My mom used to be the CEO of a company called Ingredion, which is a Fortune 500 food ingredient manufacturer. So, as a family, as we decided to start doing some of our own direct investing, we saw an opportunity within the broader food landscape around advances in health and wellness.
I spearheaded this initiative about 11 years ago, when I joined the family office. Chicago is a major hub for food, so it was an easy place to launch and get involved. We have had some success along the way: We invested in a company called Factor, which is a prepared meal subscription service that ended up scaling and selling to Hello Fresh at the end of 2020.
So, with continued success, we ended up deciding that this was becoming more than just a family office investment strategy. I had a team doing this, and we decided it should be spun out of the family office and stand on its own. It’s called Bluestein Ventures. The family is still very much involved — we have an ownership stake in the firm and are the anchor investors. I serve as one of the managing partners, but we also have nonfamily members. We have a team of five that works on the fund and have raised a $45 million fund that closed in 2023. So, now it lives beyond the family office, but the family is very much still involved and invested in it.
How are you using technology and AI in your family office or investment operations?
We have tended to look to our outsourced partners to leverage their technology tools. So, we use what Pitcairn uses around financial reporting and what RSM uses around tax. Internally, we have traditionally just used commercially available services, like Dropbox for document storage. I think we have been kind of slow to really invest in our technology infrastructure.
However, with AI, we see a new opportunity: Could it help us really streamline and improve our operations? One of the things we have struggled with is the operational complexity: As you have more people involved and have all these resources, how do we generate the right information and make sure everyone has that information?

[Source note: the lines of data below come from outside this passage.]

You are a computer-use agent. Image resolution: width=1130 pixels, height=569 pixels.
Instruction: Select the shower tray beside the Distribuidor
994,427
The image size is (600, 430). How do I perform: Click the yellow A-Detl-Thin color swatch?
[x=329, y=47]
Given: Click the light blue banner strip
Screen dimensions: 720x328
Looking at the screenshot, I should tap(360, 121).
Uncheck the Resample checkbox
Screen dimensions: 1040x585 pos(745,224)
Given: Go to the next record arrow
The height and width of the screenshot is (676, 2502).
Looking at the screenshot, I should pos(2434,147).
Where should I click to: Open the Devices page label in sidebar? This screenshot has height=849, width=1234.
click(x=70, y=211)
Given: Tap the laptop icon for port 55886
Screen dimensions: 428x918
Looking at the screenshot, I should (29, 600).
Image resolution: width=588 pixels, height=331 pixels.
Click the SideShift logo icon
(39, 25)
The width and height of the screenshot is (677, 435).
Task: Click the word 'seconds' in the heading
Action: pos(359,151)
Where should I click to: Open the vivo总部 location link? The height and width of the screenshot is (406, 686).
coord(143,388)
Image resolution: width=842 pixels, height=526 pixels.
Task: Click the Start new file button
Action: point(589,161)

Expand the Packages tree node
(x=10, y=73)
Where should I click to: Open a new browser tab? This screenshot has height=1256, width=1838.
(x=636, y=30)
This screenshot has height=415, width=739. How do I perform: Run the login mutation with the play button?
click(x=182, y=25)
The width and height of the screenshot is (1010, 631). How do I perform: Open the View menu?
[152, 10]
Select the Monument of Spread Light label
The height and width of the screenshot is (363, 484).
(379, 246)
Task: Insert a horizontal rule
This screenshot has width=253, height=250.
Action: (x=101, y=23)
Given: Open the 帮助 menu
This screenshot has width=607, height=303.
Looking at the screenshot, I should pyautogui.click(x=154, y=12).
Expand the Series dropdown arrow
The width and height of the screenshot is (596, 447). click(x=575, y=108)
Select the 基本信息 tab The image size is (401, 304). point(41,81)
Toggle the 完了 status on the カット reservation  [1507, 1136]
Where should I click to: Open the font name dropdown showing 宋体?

There may be value in investing more and seeing if we can really build a better kind of operating system for the family that would help coordinate resources and share information and also improve efficiency, so it reduces the burden of managing these operations. We’re still so early in the journey of figuring that out, because these AI tools are still very new. There is also this question around privacy that is a key challenge when it comes to the level of comfort in leveraging these tools if you’re providing sensitive family information.

With Bluestein Ventures, we are aggressively, from an investment perspective, trying to figure out how we can leverage these AI tools — both to think about how to make better investments, but also to manage the processes there: doing due diligence on investments, writing up investment decisions and so on. Bluestein Ventures is kind of our skunkworks right now to figure out how to use the AI tools that are changing how work is going to be done.
Then maybe there will be tools to make it easier for the family to engage with the family office. I think that’s the promise of AI: that it gives everyone more tools. So, it’s possible that the general tools will become more applicable to the family office world.
What are your long-term goals for the family office?
That’s another good question. We haven’t fully defined that, and it’s something we talk about. But I think the long-term objective is obviously to manage the family’s wealth and help support family members to make sure that they live fulfilling lives — and at the same time, it’s an opportunity to work together as a family, to invest, to support key initiatives in areas where we want to spend time and have impact.

That’s how I think of Bluestein Ventures, as well: We believe we’re playing a role in helping improve the food system, and it’s an area that the family has an interest in.
There may be other areas that evolve over time, as we have discussions around philanthropy and investments. I think that purpose is evolving. The family office is there to serve as that foundation so that the family can do purposeful activities leveraging their resources.